8. A compact touch-sensitive force-based panel assembly (300) comprising:
a cover sheet (402) formed of at least one of glass, plastic, metal, and fibre, and comprising a plurality of switch symbols (426) adapted to interface with a user;
a sensor panel (406) disposed below the cover sheet (402) and comprising:
the plurality of touch switches (420) such that the plurality of touch switches (420) is adapted to be actuated through the plurality of switch symbols (426), wherein each touch switch (420) is adapted to control a predefined operation; and
at least one Light Emitting Diode (LED) disposed around the plurality of touch switches (420) and adapted to illuminate the plurality of switch symbols (426) on the cover sheet (402);
a spacer (404) adapted to provide a gap between the cover sheet (402) and the sensor panel (406) and comprising a plurality of slots (418) to guide the light emitted from the at least one LED to illuminate the plurality of switch symbols (426) on the cover sheet (402) and to accommodate a plurality of electronic components placed on a top side of the sensor panel (406);
a base panel (410) disposed below the sensor panel (406) and comprising a force sensor (424) in communication with the plurality of touch switches (420) and adapted to detect a force imposed by the user on a touch switch (420);
a plurality of spring mechanisms (412) adapted to support the base panel (410) and to impart uniform movement across the assembly (300), in response to the force imparted by the user; and
a screw-based spring tensioner (422) supporting the base panel (410) and adapted to vary spring tension within the plurality of spring mechanisms (412) and to control vertical displacement in response to the force imparted by the user.
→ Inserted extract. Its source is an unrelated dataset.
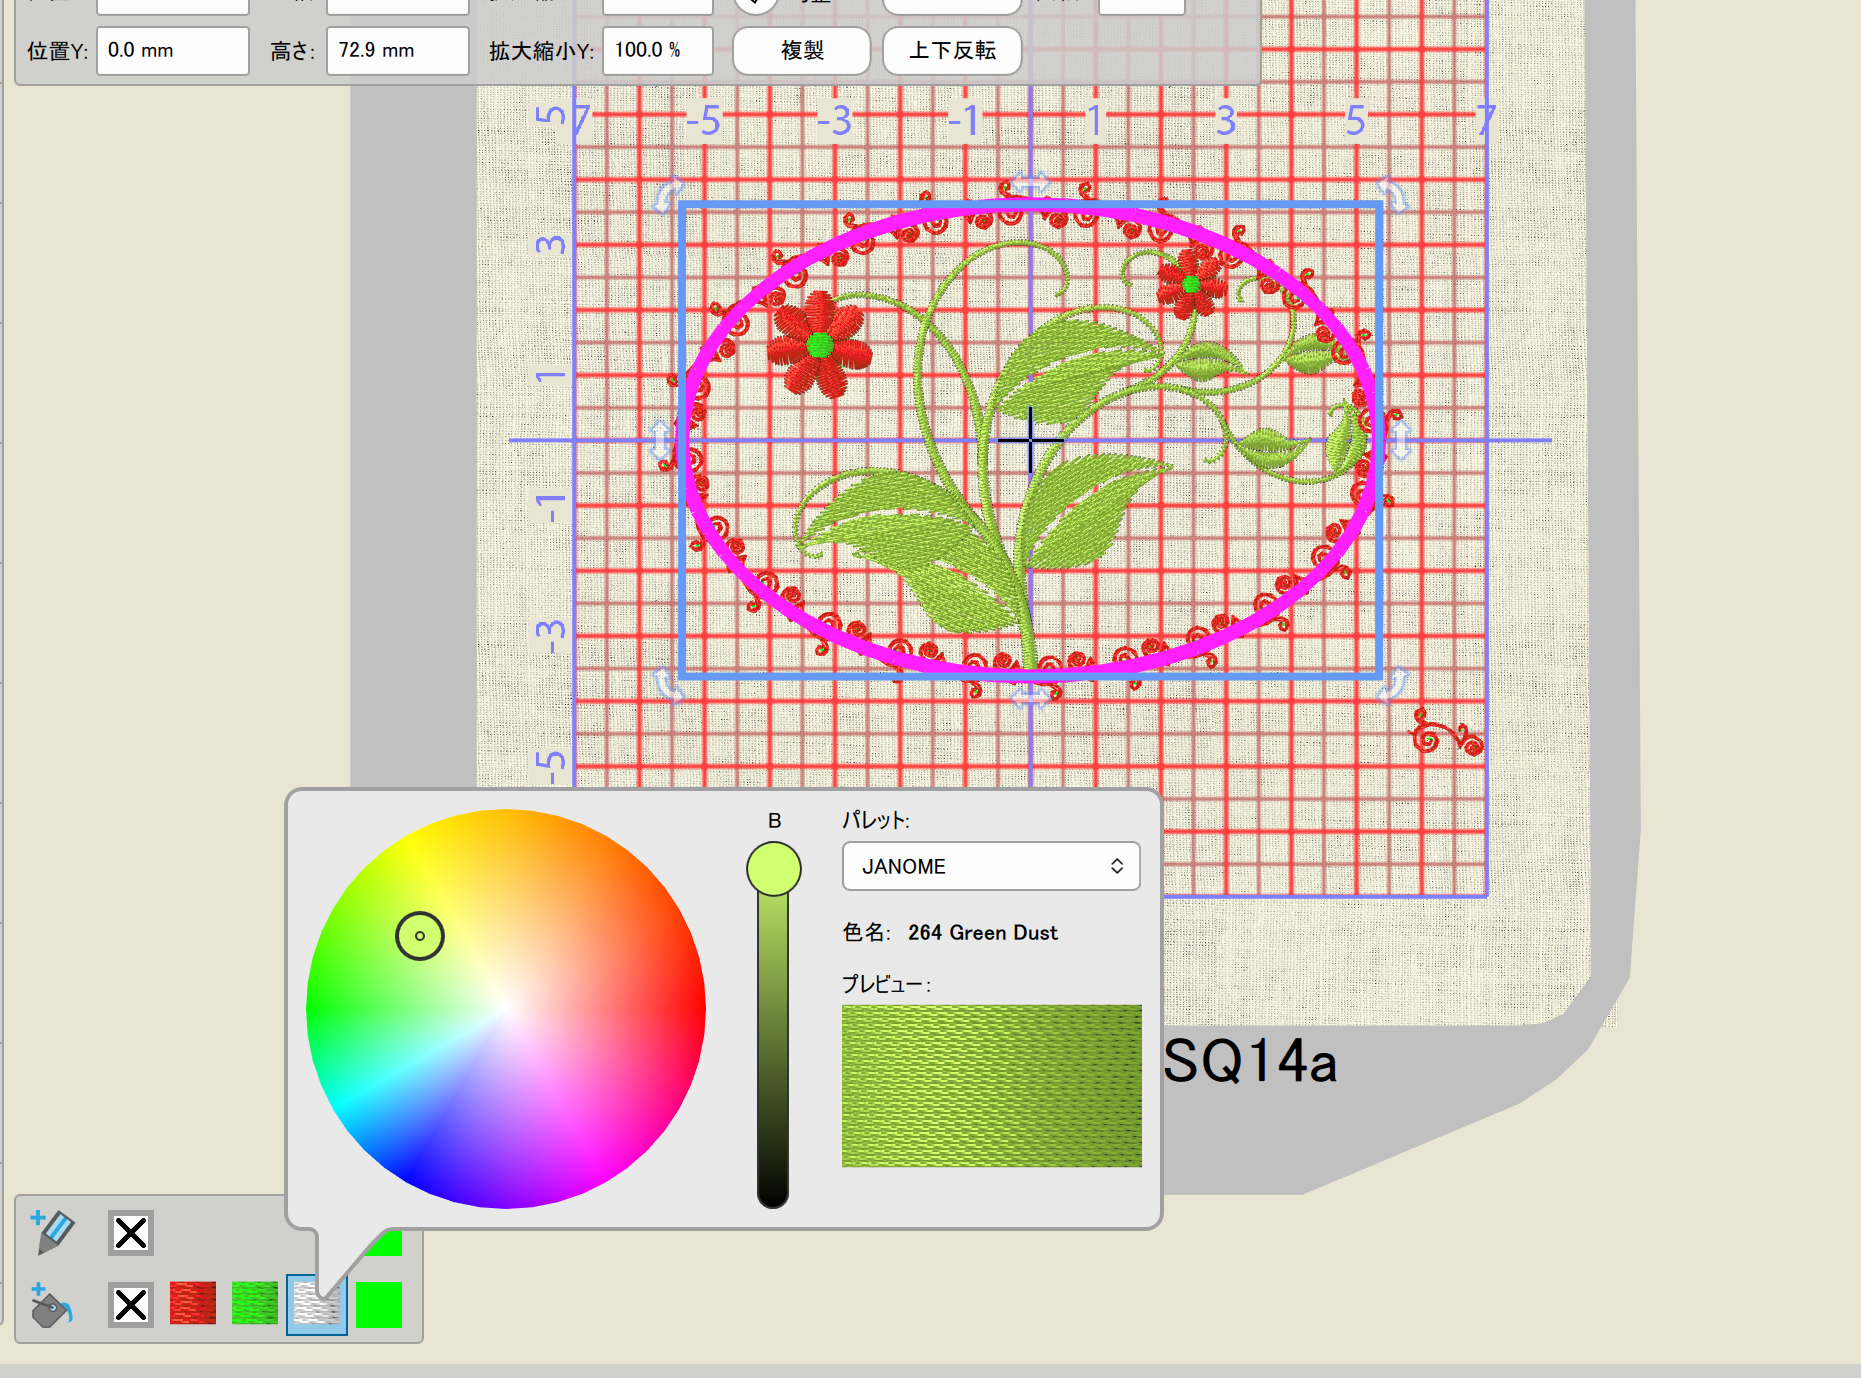The width and height of the screenshot is (1861, 1378).
Task: Open the JANOME palette dropdown
Action: [990, 866]
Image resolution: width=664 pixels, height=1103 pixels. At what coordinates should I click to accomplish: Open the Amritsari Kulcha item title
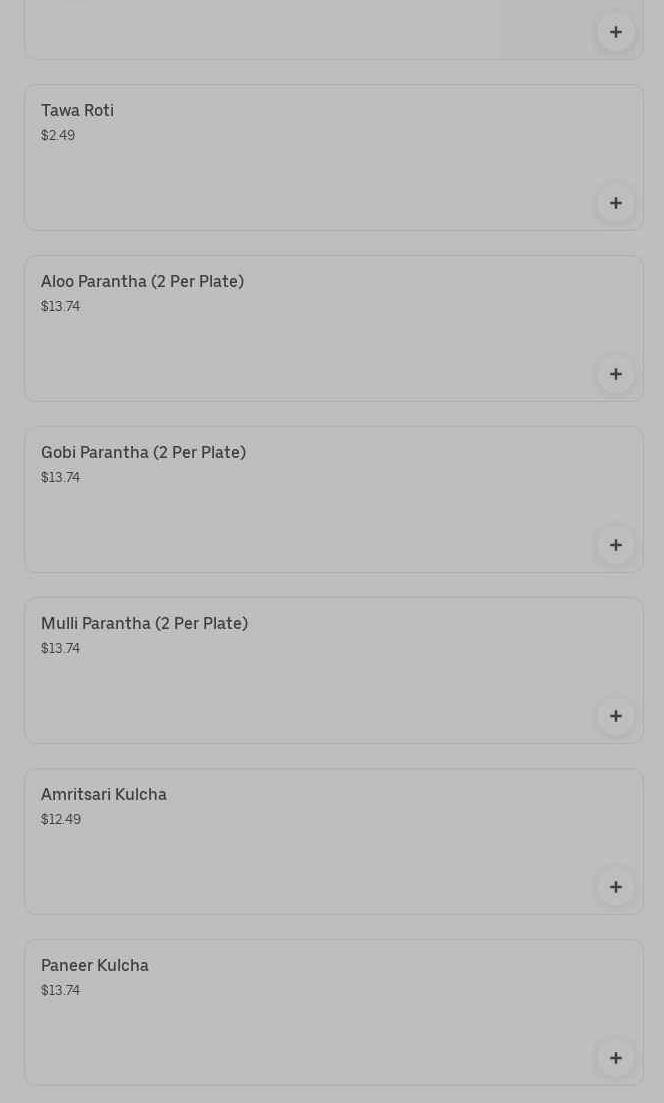tap(104, 795)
9. The compact touch-sensitive force-based panel assembly (300) as claimed in claim 8, wherein the plurality of spring mechanisms (412) adapted to allow a first vertical displacement indicative of a displacement of the cover sheet (402), the spacer (404), and the sensor panel (406) with respect to the base panel (410).

10. The compact touch-sensitive force-based panel assembly (300) as claimed in claim 8, comprising a plurality of domes (1402) disposed on the base panel (410) and adapted to generate haptic feedback, such that uniform movement is translated across the assembly (300), in response to the force imparted by the user.

11. The compact touch-sensitive force-based panel assembly (300) as claimed in claim 8, comprising an actuator (432) adapted to generate a haptic feedback, wherein an intensity of the haptic feedback is proportional to the value of the force imposed by the user on the touch switch (420) and the actuator (432) is activated when the value of the imposed force is higher than the predefined threshold value.